MC: “Bloodsport,” the last 16-24 bars is aimed at someone in particular. But the rest of the song, when I heard the beat by Trox, it felt murderous. I wanted to come from that angle, on a rap level as far as it’s a bloodsport, it’s competitive. The last part though, that’s aimed at this Internet troll. I didn’t even know the dude, but this dude started making diss tracks about me, trying to get my attention. For a while I was like, “I’m gonna let this slide, I don’t wanna give him no attention,” but at the end of the day, I was like, “You know what? All it takes is one person to do this, and then more people will start to think it’s cool.” So I figured, why don’t I squash this over one track and bury him? Sometimes you gotta leave a body outside the gate so people know not to step on the line. He’s gonna go unnamed though.
11: Yeah, we’re not going to give him the publicity here, but I’ll say that the beef is squashed.
MC: It ain’t no beef, man. It’s somebody who wants attention. It’s a fly getting swatted.
11: For sure. Anyways, you’ve put out videos for your last couple projects. Are you planning on doing visuals on this album?
MC: Yeah man! I’m trying to do at least eight out of eleven tracks. I look forward to working with Riley Brown, and a few other videographers. It’s in the works.
11: I did notice that this is a shorter tracklist on Cold Blooded than on your previous projects. Was that an intentional choice or did it just happen that way?
MC: I wanted to be more concise with what I put together. It started out as a five track EP, but then it kept building. I still look at it as an EP, even though it’s eleven songs.
11: Is that how you usually put projects together? Do you just get beats you like and keep adding?
MC: Nah, I usually start with a concept in my head and we build on that. Whatever number it lands on, it lands on. With this one, I wasn’t even expecting to make an EP. I was writing an album and I realized I was writing tracks with a different energy than what I wanted on the album, so I just went another direction and figured I’d put those tracks together in a project before I put out the album. Those tracks ended up being Cold Blooded.
11: This is Vol. 1. So does that mean Vol. 2 is in the works?
MC: It’s gonna come. I don’t wanna say too much, but it’s gonna come. A few things are gonna come.
11: So you’ve got the release going on here, at Laundry?
MC: Yeah, that’s a release party, so it’s not a show. But I’m gonna have physicals, and some merch.
11: You do have some shows coming up, right?
MC: I do. I’ve got one on July 12th with Mal London and Rasheed Jamal, that’s at the Jack London Revue, and then I’m throwing one on July 27th, which is probably gonna be the release show, and that’ll probably be at the Fixin To, in St. Johns. I just wanted to keep it at home in the North.

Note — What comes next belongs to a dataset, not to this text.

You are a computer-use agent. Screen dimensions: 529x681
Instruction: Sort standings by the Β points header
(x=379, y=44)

11: For the physicals, are you printing CDs? Any plans for vinyl?
MC: Man, bro! I’ve been getting a lot of demand for vinyl! I want to do vinyl for this record actually, I’ve just got to figure out the costs and everything. But I’ve had a lot of people asking about it and I think this is the right project to put on vinyl.
11: Yeah, you’ve got the scratches on the opening track…

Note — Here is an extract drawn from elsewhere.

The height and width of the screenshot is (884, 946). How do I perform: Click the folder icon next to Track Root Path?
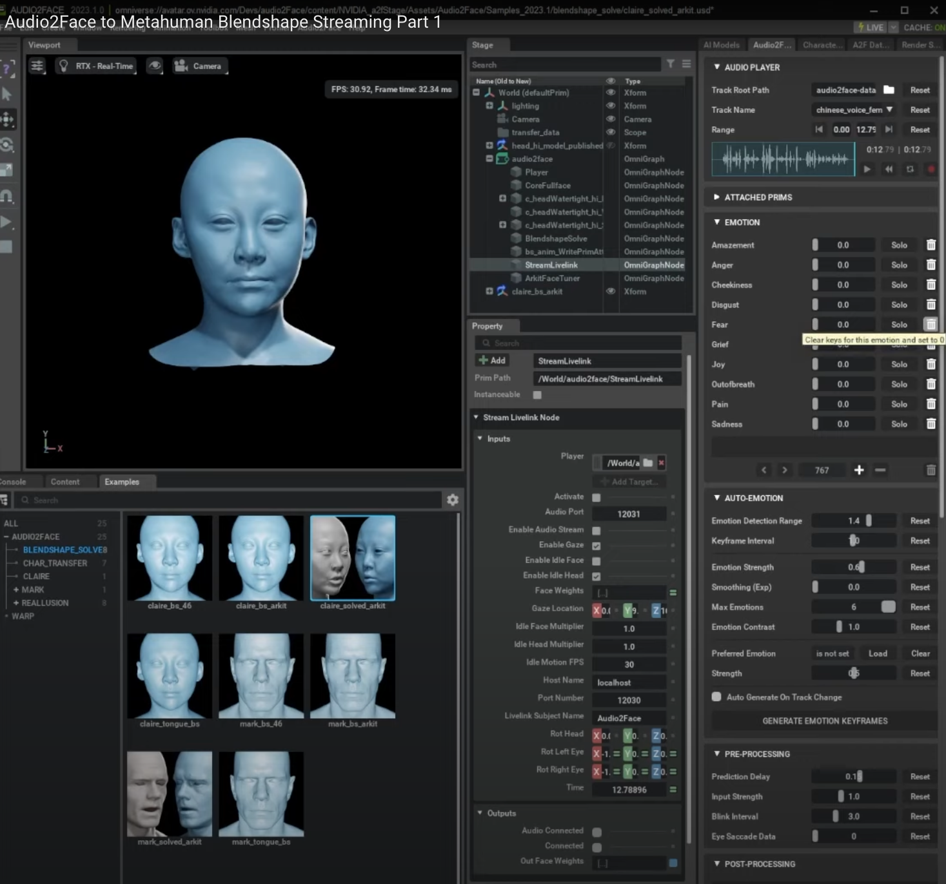click(889, 90)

MC: Yeah, that’s DJ Fatboy, he’s from here too. That’s Cool Nutz’ DJ.
11: Part of the question of ownership and music as a business is having the physicals and the merch, but a part of it is accessibility too. I mean, you had your first mixtape up on Datpiff.com.
MC: Oh, you found that! Yeah, Rise and Grind! I love that tape.
11: Hell yeah! But how do you navigate the world of the internet, putting music out in a way that’s accessible, but also that’s financially viable.
MC: For my fanbase, I like to push the physical merchandise, whether that’s CDs, vinyl, shirts, stickers, pins, buttons, everything. I try to push that. I’m not one that feels I need to play the game that everyone else is playing. I like to make myself particular and unique, so having different types of merch is what I like to do. These days most artists make their money off of merch and shows, so that’s where I put a lot of my attention. People can stream the music as well, it’s convenient and I’m ok with that, but I try to push the physical stuff as well.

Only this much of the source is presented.